Advertisement

Crank review


            From the very first scene of Crank we are forced into a mind altering world of drugs, and for the rest of the film our hero will use drugs from moment to moment, finding that they are often all that is keeping him alive. The other things that help to keep him alive are sex and violence, and they are used in graphic excess as is the case with the drugs. The irony of these actions is that he doesn’t do them for the pleasure they might bring another person, but simply to stay alive. It occurred to me about halfway through the film that the filmmakers often seemed to go out of their way to put our hero in a whirlwind of unsavory and immoral situations that make Grand Theft Auto seem respectful towards humanity, but there are postmodern hints that the filmmakers know exactly what they are doing. As much as I tried to figure it out for myself, I found myself going in circles.

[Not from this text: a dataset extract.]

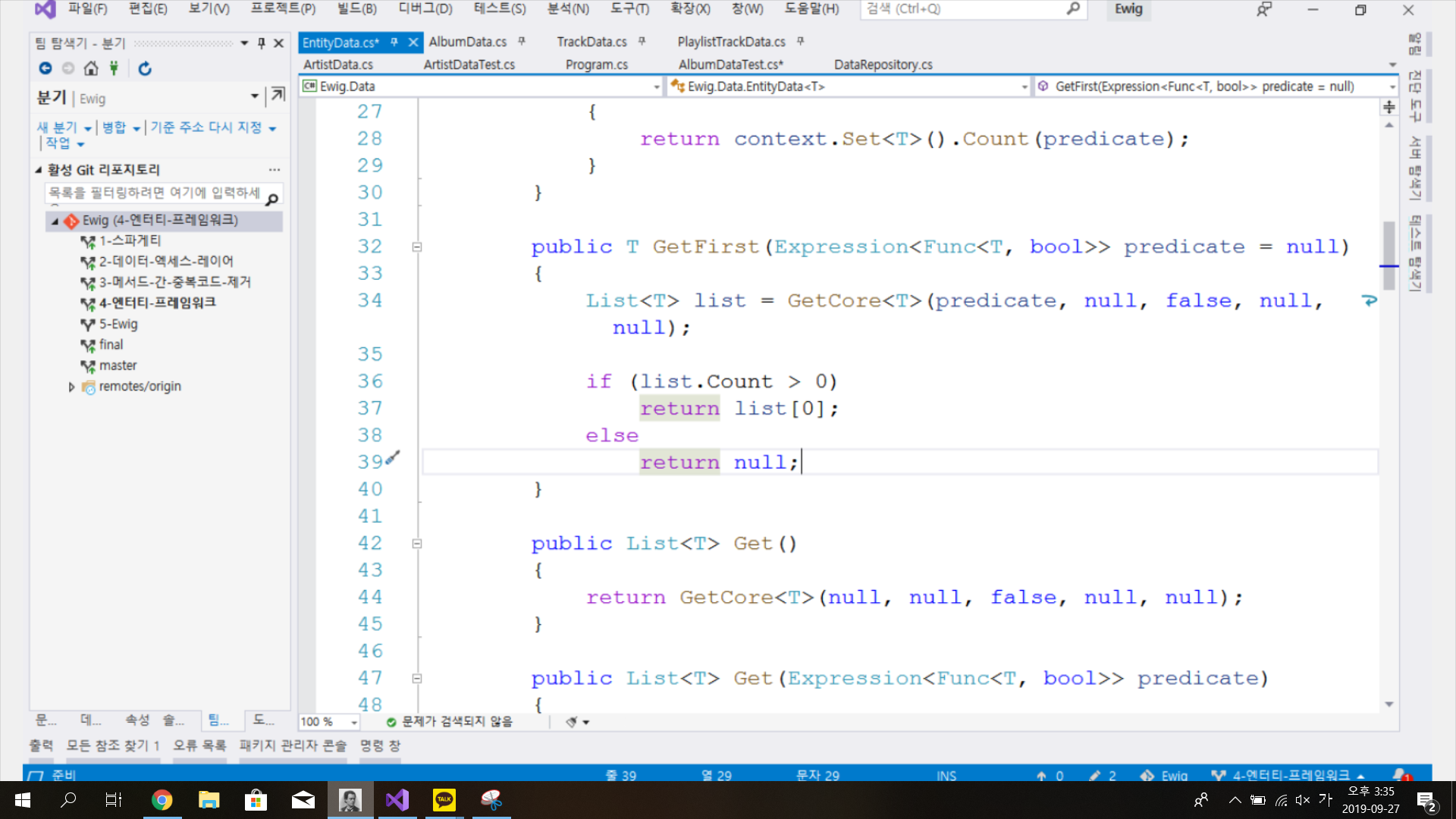Click the filter search magnifier icon
1456x819 pixels.
tap(271, 199)
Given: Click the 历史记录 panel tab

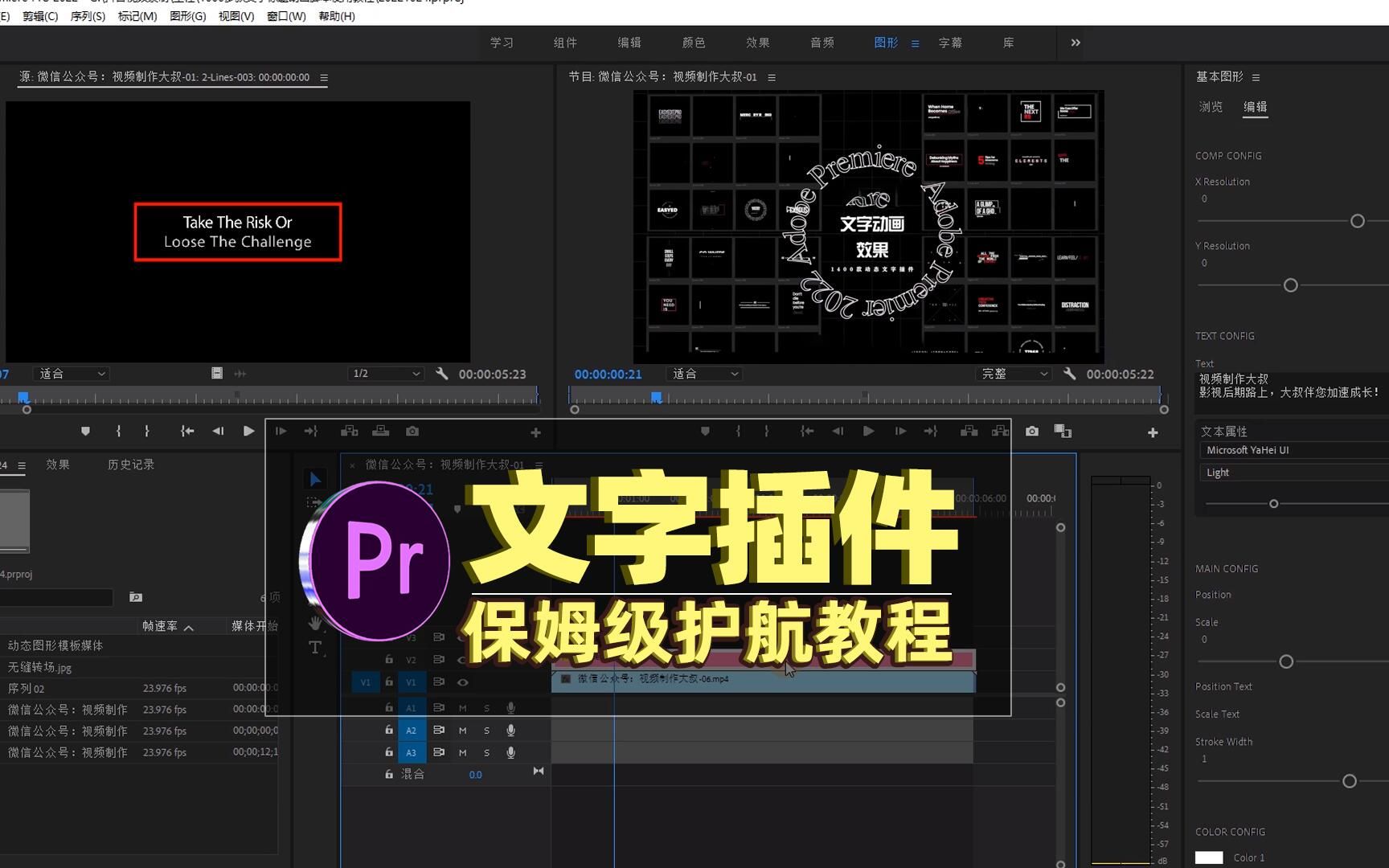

            Crank is so over-the-top with the sexist, racist and exploitative behavior, it would be easy to quickly dismiss it as a piece of garbage that should be kept from our youth at all costs. Strangely enough, however, the filmmakers are making a comment on all of these acts, whether they realize it or not. The concept alone is absurdly daring in its ridiculousness. A high-level mob hit-man wakes to find that he has been injected with a poison which will slowly lower his heart rate until he dies. His only chance for survival is the hopes that he can keep his adrenaline up, using drugs, using women and destroying life all around him in the process. We laugh because he is irritated by the fact that his girlfriend (Amy Smart) doesn’t have a cell phone, something which is socially appalling in this day and age, even to a man who kills people for a living. As we laugh at such a small thing, there is hardly a flinch as our “hero” disarms and taunts a police officer before taking his motorcycle. As extreme as the filmmakers try to be in the absurd and unforgivable actions onscreen, most of them will be accepted easily, losing the point of the film completely.

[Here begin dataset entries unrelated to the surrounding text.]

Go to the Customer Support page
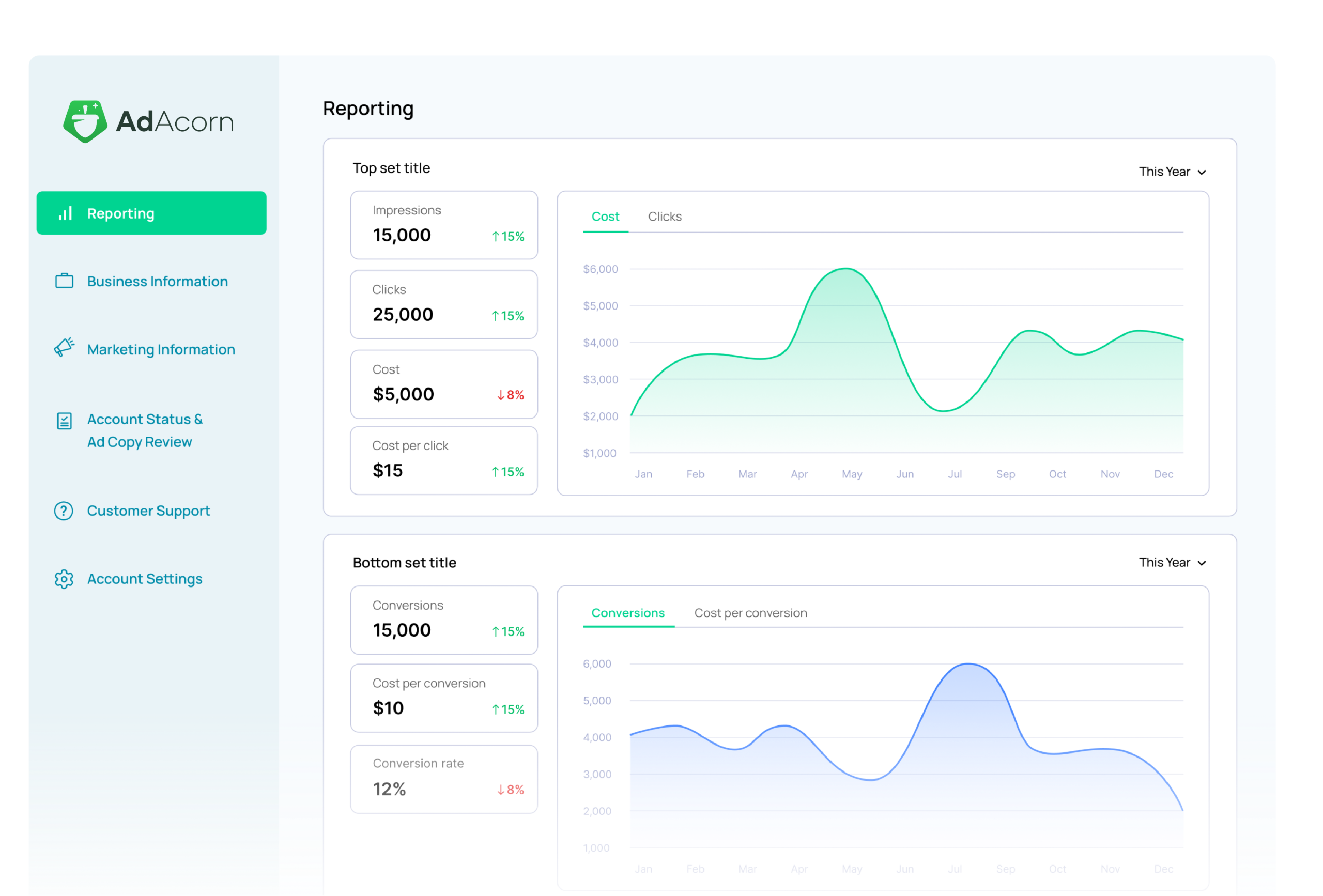coord(148,511)
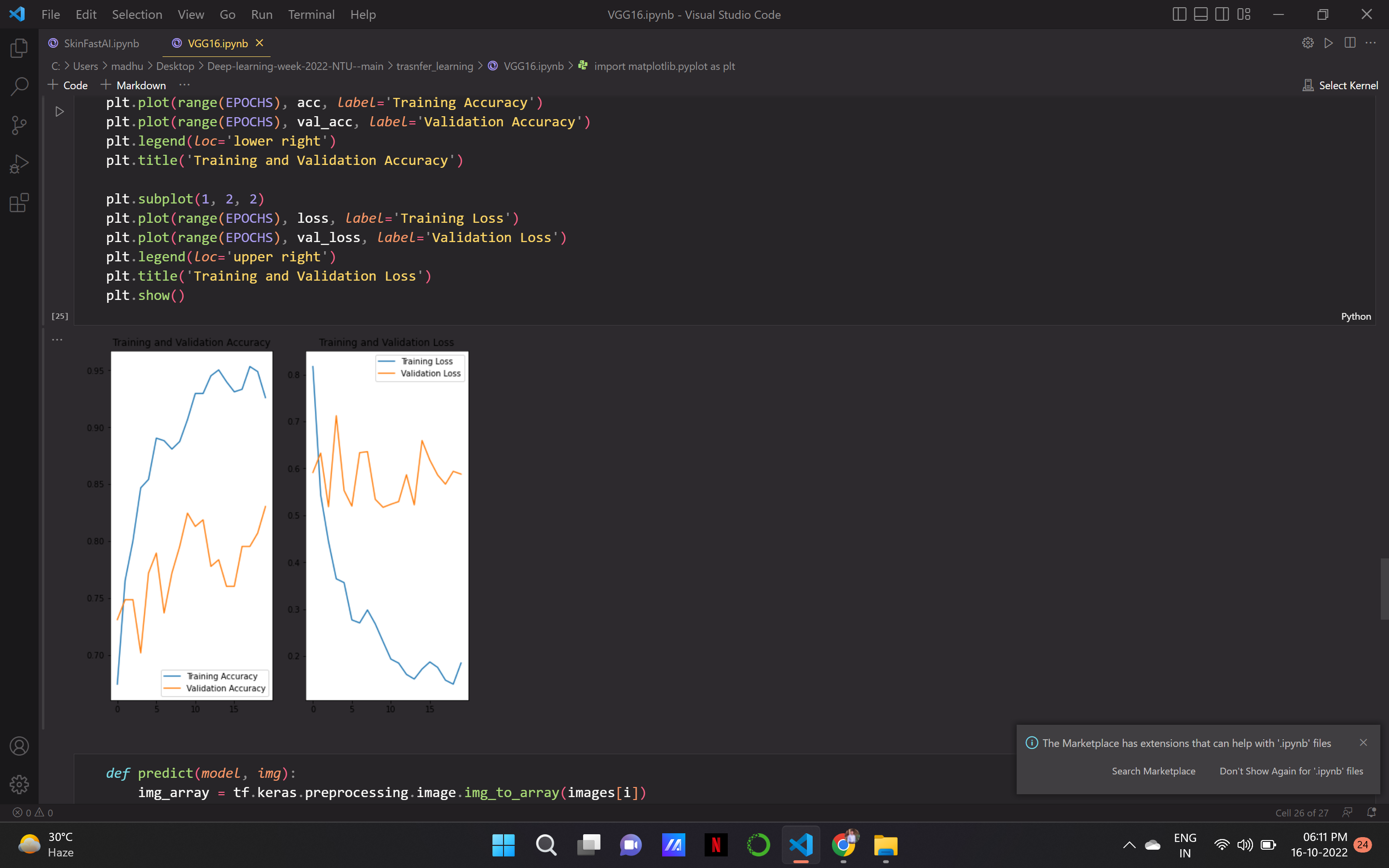Open cell output options ellipsis
This screenshot has height=868, width=1389.
pyautogui.click(x=57, y=339)
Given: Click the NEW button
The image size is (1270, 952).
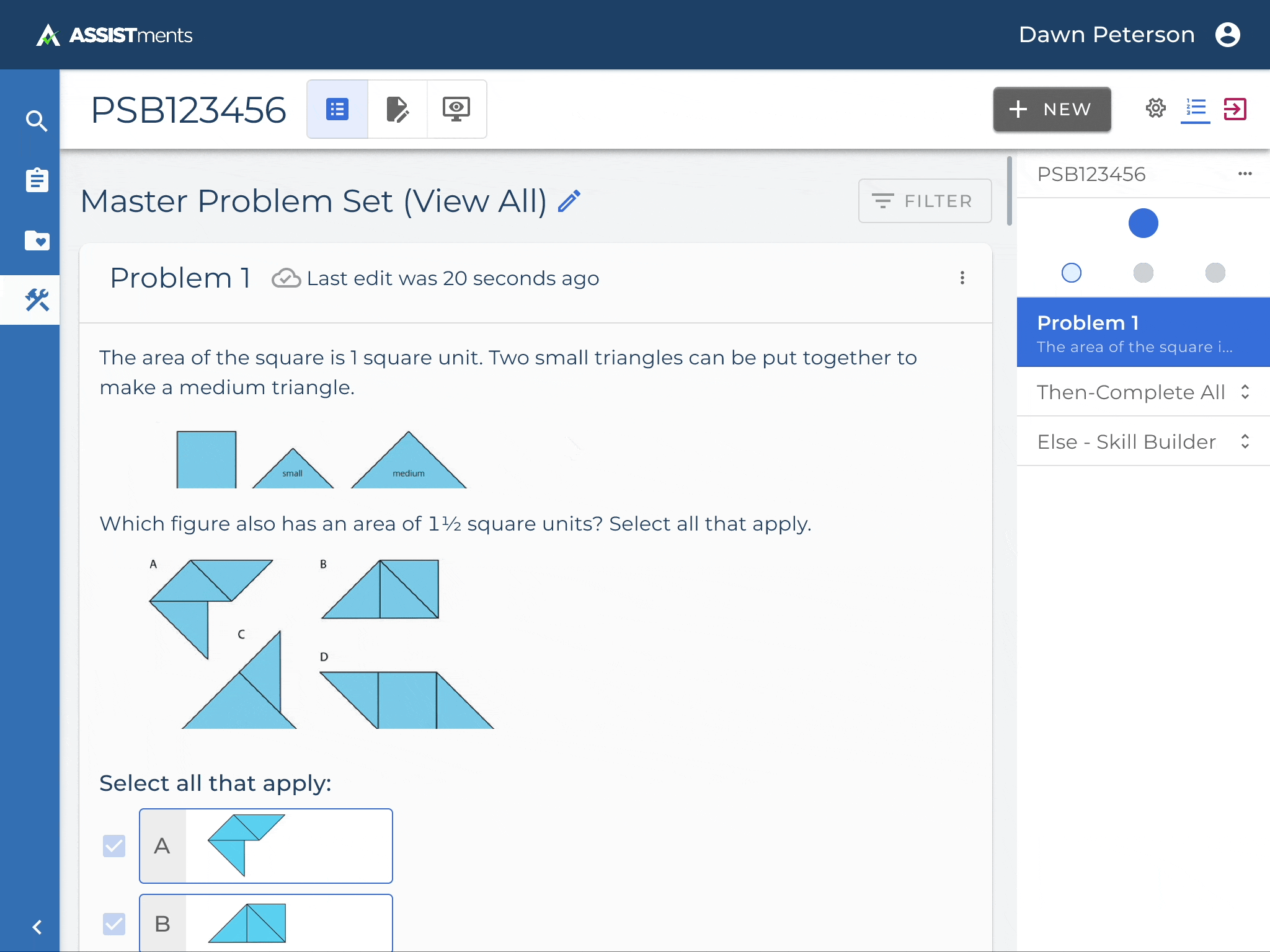Looking at the screenshot, I should pos(1052,110).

            Nearly all of Crank can be tied to some form of entertainment or piece of pop culture which has changed the way we see the world. From the news coverage of a horrific gunfight at the end of the film to the voyeuristic way a couple of predictably dressed sex symbols in the form of Asian schoolgirls witness a public sexual attempt to raise adrenaline, Crank seems to be winking at the audience with each offensive scene, almost expecting that as long as there is a postmodern element all else will be forgiven. This might have worked for better filmmakers, such as Tarantino, but part of the problem with the statement about the sad state our pop culture has turned to is placing this statement in a genre which relies on all of these elements. Instead of making a point, Crank simply feeds the hungry audience exactly what it came to see.

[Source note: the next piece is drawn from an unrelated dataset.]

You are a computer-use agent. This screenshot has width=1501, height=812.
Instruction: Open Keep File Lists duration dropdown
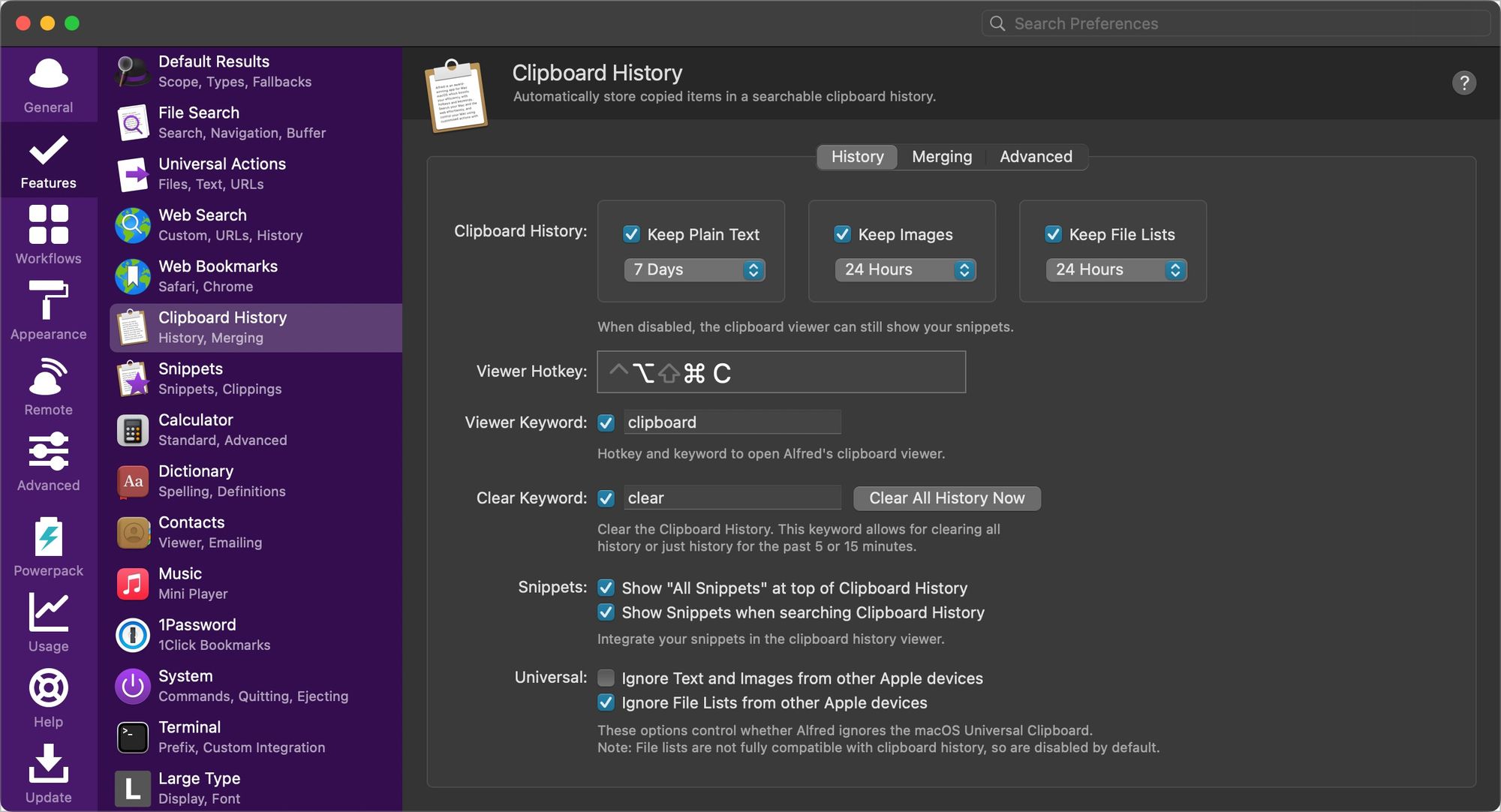click(x=1116, y=269)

              The subtle hints scattered throughout the film are exactly that. They are far too subtle for a film which has no need for any subtlety. A particularly strong image is of one of the many scantily clad women in the film encased in a plastic bubble and displayed on rooftop while powerful men meet. Perhaps it was coincidence, but although there were several women in these display cases, the one that seems to be favored looks remarkably similar to Britney Spears. Once the shooting begins these human trophies are trapped in their own surroundings, just as it seems that Spears will continue to be trapped in her display case that has countless people shooting at her each day as well, only with film rather than bullets. This is just one of many subtle hints thrown in, each making a valid point, but each also sadly lost amidst poor direction and a disorientating and flashy style which is bound to have audiences either appalled or cheering the violence rather than seeing the message behind it. What could have been a strong statement against the direction our popular art takes in fulfilling the male fantasy (in one scene as Amy Smart is orally pleasing a driving Statham as he is pursued by violent killers, she stops long enough to gasp, “You’re so big), instead it just feeds more of the same junk into the system.